The film adaptation was released in 2000, directed by Lasse Hallström and starring Juliette Binoche, Judi Dench, Alfred Molina, Lena Olin and Johnny Depp. It was nominated for 8 BAFTAS and 5 Oscars.

==Release details==
- 1999, UK, Doubleday (ISBN 0-385-41064-6), Pub date 4 March 1999, hardback (First edition)
- 2000, UK, Black Swan (ISBN 0-552-99848-6), Pub date 2 March 2000, paperback
- 1999, USA, Viking Adult (ISBN 0-670-88179-1), Pub date February 1999, hardback
- 2000, USA, Penguin Books (ISBN 0-14-028203-3), Pub date January 2000, paperback
- 2000, USA, Penguin Books (ISBN 0-14-100018-X), Pub date November 2000, paperback (film tie-in edition)

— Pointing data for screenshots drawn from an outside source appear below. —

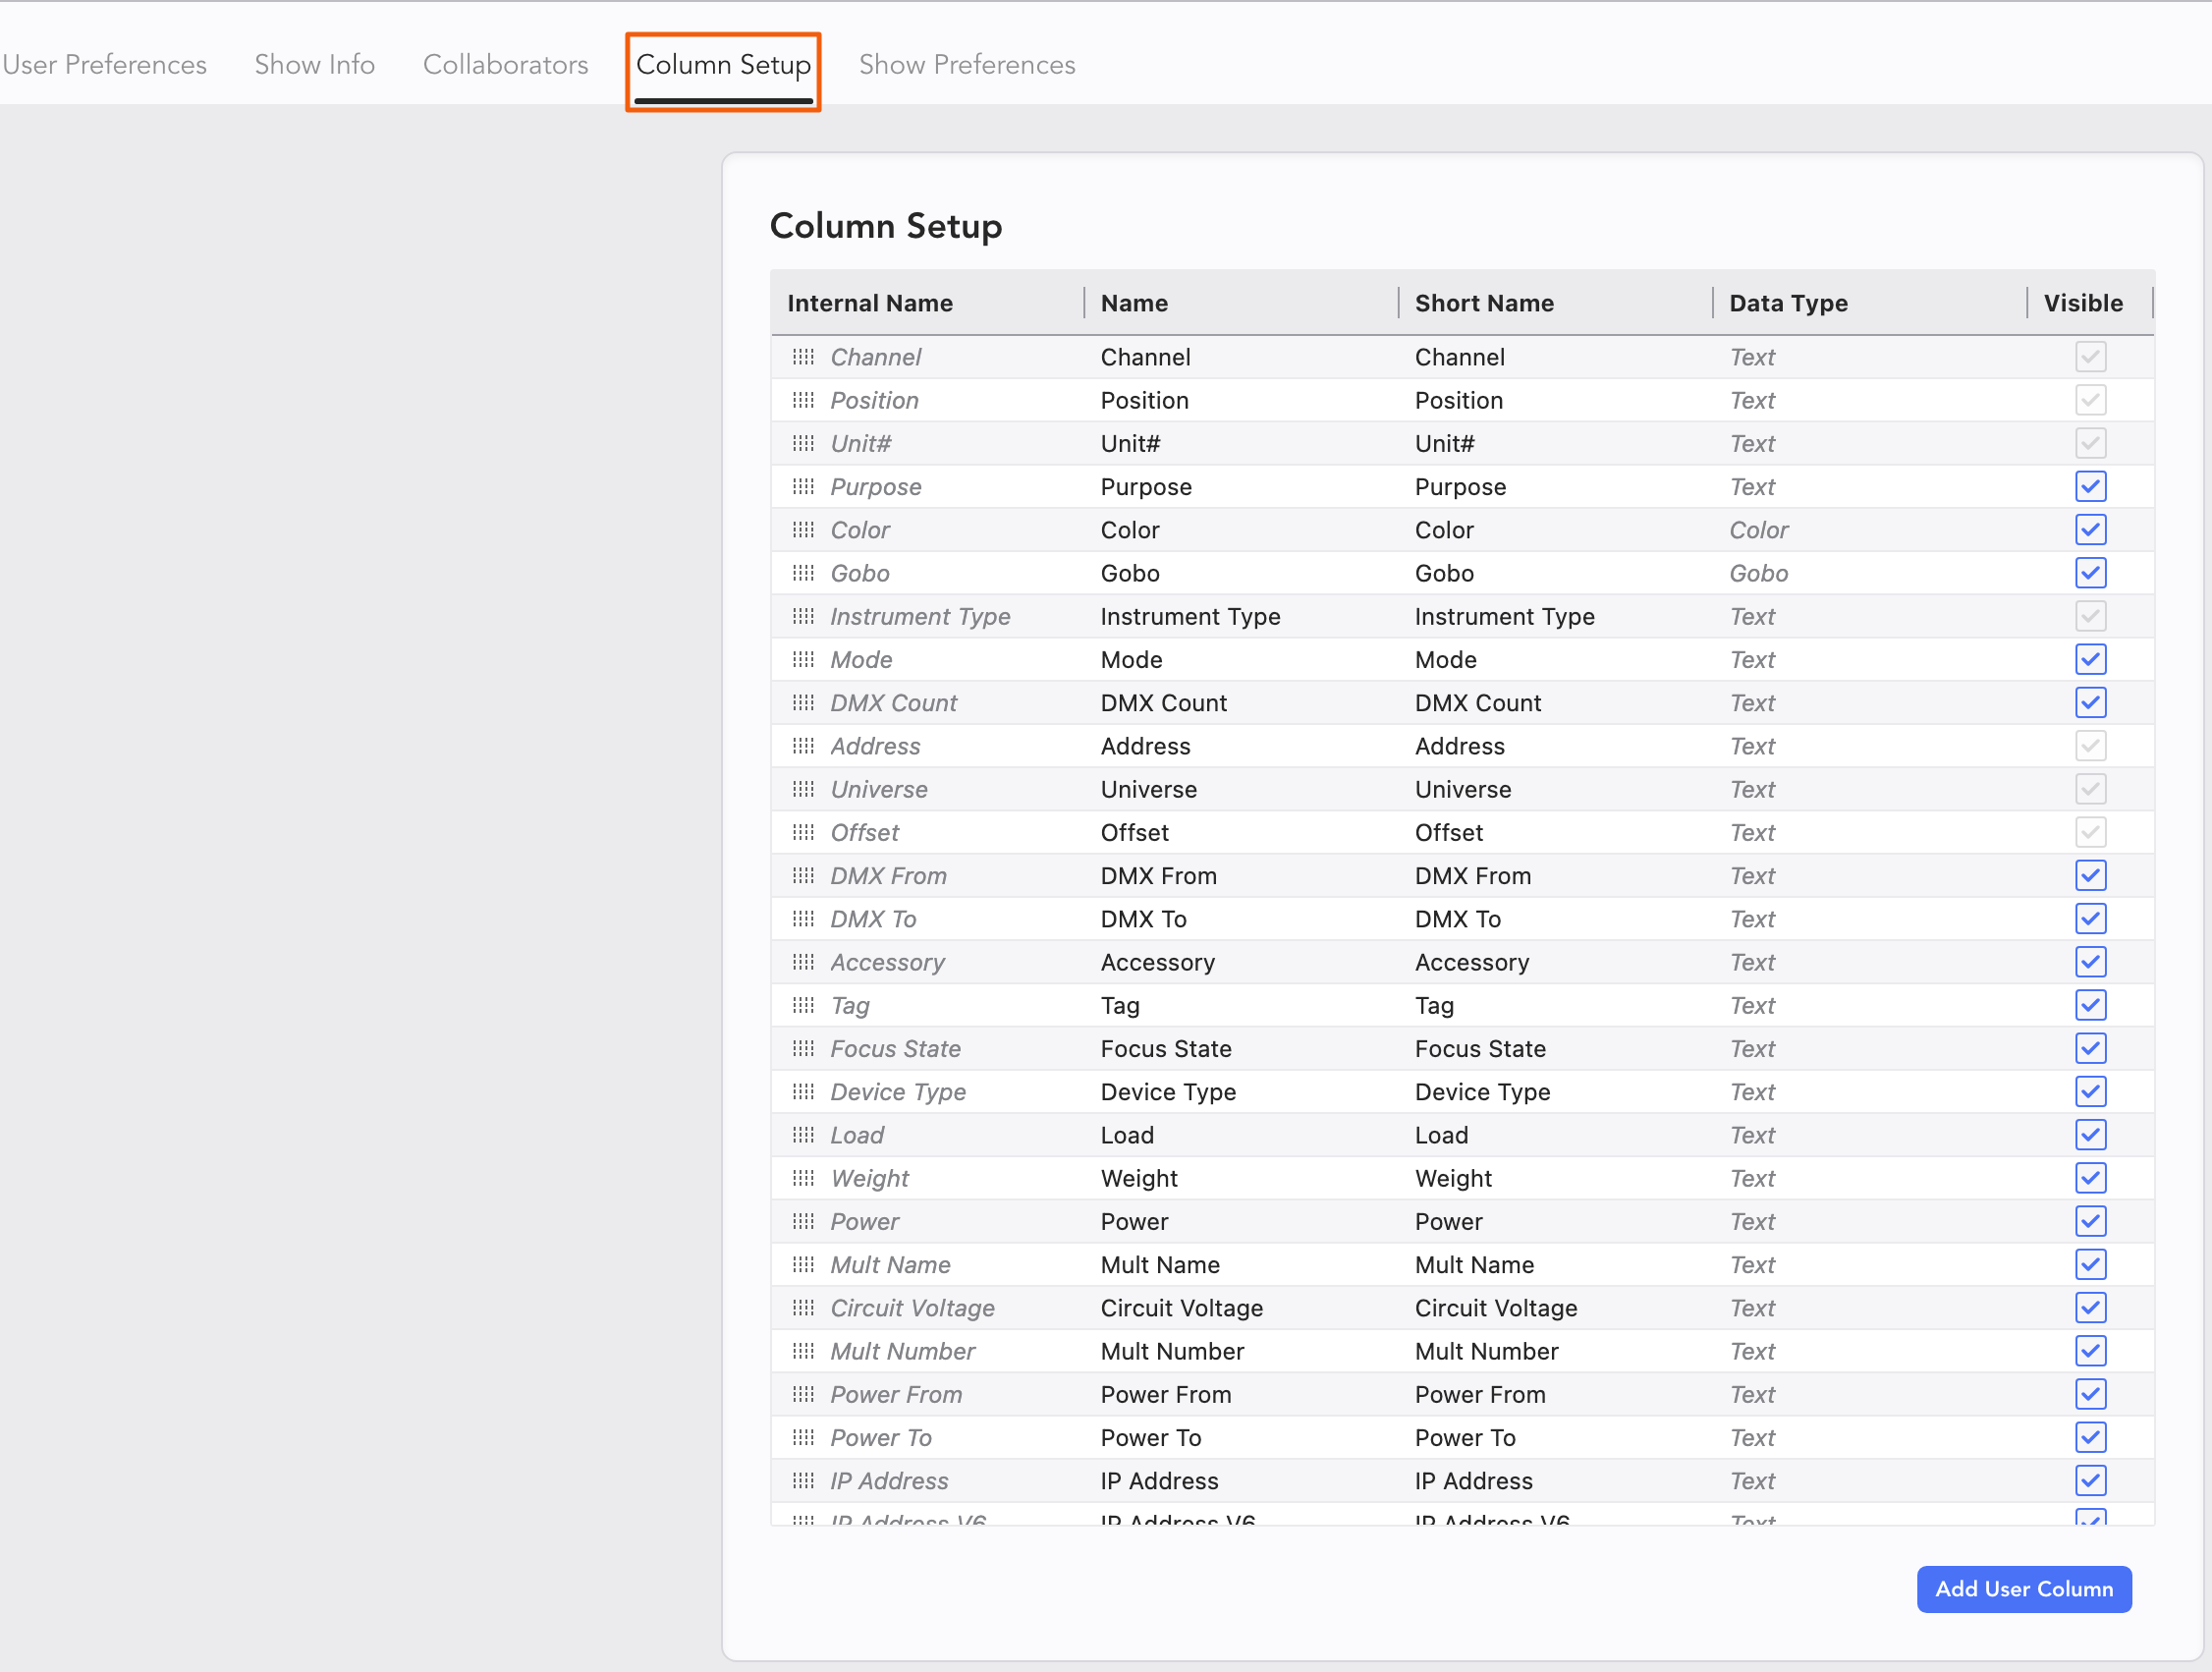The image size is (2212, 1672).
Task: Hide the Power To column via checkbox
Action: pos(2090,1438)
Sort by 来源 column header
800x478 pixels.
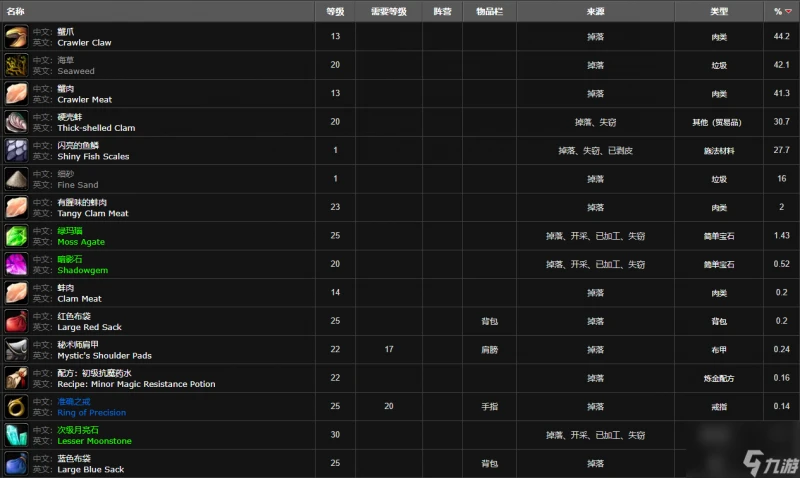pyautogui.click(x=594, y=11)
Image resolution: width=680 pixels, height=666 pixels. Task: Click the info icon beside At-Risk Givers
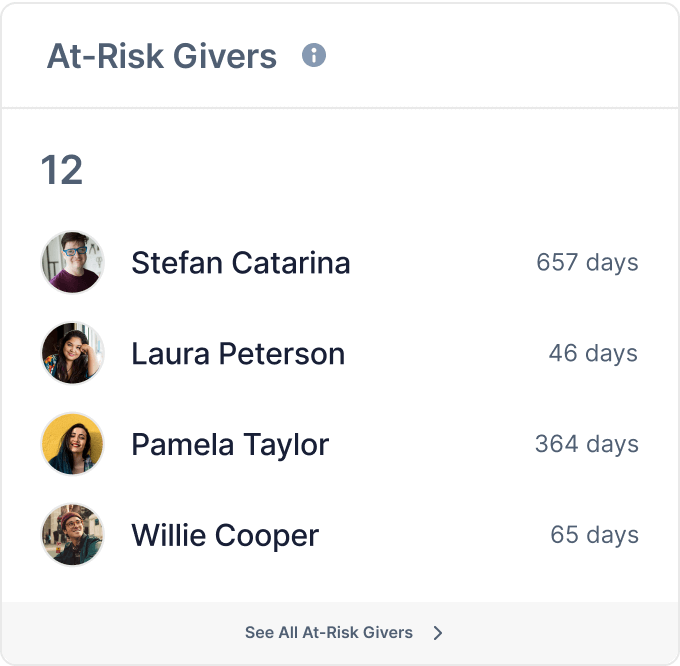click(314, 55)
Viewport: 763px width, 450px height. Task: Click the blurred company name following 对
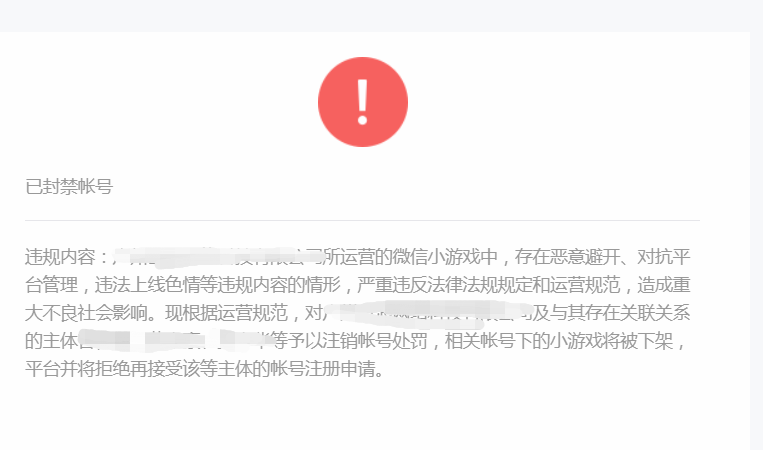click(428, 314)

- 2000, Australia, Black Swan (ISBN 0-552-99893-1), Pub date 2000, paperback (film tie-in edition)

==Sequels==
A sequel to Chocolat, entitled The Lollipop Shoes (retitled The Girl With No Shadow in the US), was published in 2007. A further chapter in Vianne's story, Peaches for Monsieur le Curé (titled Peaches for Father Francis in the US) was published in 2012, which was followed by The Strawberry Thief in 2019, and Vianne in 2025.